Former Human Rights Trainer for Sri Lanka Army and a senior lecturer of APIIT Law School Marini de Livera stated that introducing sex education at primary, secondary and tertiary levels was essential to change attitudes and create awareness that sexual abuse could not be tolerated in any form.
Speaking to ‘Asian Mirror’ Livera told that there should be a zero tolerance policy of violence against women and children. The state, law enforcement agencies and civil society should work together to combat this courage, she added.
Moreover, speaking about common attitudes towards abuses, she asserted that sexual violence, emotional abuse, cultural violence and economic violence were not properly recognized as forms of violence. However the Prevention of Domestic Violence Act of 2005 recognizes emotional abuse as a form of violence, she said.
She further said that some social believes and practices also facilitate violence against women and children. For example the belief that child abuse and women abuse happens because of the fault of the child’s mother or the Woman victim is prevalent even today, she stated.

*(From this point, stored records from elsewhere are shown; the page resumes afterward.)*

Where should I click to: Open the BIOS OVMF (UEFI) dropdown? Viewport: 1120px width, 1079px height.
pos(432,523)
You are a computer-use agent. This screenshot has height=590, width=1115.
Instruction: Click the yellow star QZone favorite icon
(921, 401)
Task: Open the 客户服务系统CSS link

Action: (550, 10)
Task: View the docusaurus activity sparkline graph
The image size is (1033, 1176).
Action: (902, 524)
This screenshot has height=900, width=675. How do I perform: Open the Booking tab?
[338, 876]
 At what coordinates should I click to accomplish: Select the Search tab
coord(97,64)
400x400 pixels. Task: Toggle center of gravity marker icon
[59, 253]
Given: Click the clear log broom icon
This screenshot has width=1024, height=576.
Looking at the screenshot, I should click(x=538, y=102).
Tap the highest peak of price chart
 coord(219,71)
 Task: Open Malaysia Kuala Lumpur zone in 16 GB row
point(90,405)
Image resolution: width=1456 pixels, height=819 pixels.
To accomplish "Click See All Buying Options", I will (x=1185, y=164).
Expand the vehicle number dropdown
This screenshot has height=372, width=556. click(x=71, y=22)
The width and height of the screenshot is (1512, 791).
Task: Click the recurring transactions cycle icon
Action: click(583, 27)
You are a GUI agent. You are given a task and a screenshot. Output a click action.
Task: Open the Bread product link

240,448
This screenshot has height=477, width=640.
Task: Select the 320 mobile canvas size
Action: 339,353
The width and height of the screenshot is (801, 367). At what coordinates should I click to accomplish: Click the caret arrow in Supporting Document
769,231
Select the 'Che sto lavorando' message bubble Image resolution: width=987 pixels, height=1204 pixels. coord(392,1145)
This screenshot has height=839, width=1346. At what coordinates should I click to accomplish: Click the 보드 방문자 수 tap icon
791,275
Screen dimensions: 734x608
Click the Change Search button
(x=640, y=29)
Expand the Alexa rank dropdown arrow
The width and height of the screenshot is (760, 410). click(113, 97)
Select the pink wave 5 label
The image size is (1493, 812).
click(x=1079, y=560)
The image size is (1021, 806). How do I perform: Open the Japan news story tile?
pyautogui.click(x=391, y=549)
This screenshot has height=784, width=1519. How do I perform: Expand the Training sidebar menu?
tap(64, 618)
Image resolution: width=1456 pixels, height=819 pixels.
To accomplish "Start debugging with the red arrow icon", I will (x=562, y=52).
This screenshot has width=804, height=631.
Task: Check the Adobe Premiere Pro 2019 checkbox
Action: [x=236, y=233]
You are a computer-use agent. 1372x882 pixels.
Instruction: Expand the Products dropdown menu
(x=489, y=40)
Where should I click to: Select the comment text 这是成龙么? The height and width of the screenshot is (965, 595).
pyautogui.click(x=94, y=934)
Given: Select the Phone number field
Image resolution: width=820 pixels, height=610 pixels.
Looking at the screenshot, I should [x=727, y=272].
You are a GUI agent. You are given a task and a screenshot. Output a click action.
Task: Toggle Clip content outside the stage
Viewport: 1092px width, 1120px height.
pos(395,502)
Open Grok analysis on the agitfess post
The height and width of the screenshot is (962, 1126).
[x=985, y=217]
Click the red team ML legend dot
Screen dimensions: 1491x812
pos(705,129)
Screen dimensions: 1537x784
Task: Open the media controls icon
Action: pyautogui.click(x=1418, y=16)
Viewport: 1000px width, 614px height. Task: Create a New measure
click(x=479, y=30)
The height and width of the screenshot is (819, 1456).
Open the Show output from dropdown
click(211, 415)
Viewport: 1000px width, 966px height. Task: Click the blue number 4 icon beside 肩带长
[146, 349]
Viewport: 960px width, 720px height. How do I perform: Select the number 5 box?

“When such a thing happen many people stress that it is victim’s fault and the victim deserves it for being at the wrong place at the wrong time,” she elaborated. Such beliefs should be changed at least now, if the society really wants to prevent abuses and rapes, she added.
“A Counseling help-line, trained social workers, Counselors and psychiatrists, a help-line for men, rehabilitation for perpetrators at local level is vital for prevention and cure. A tracking system of child abuse from police investigation to conclusion of trial to identify where the bottle-necks are is necessary to provide remedies,” she asserted.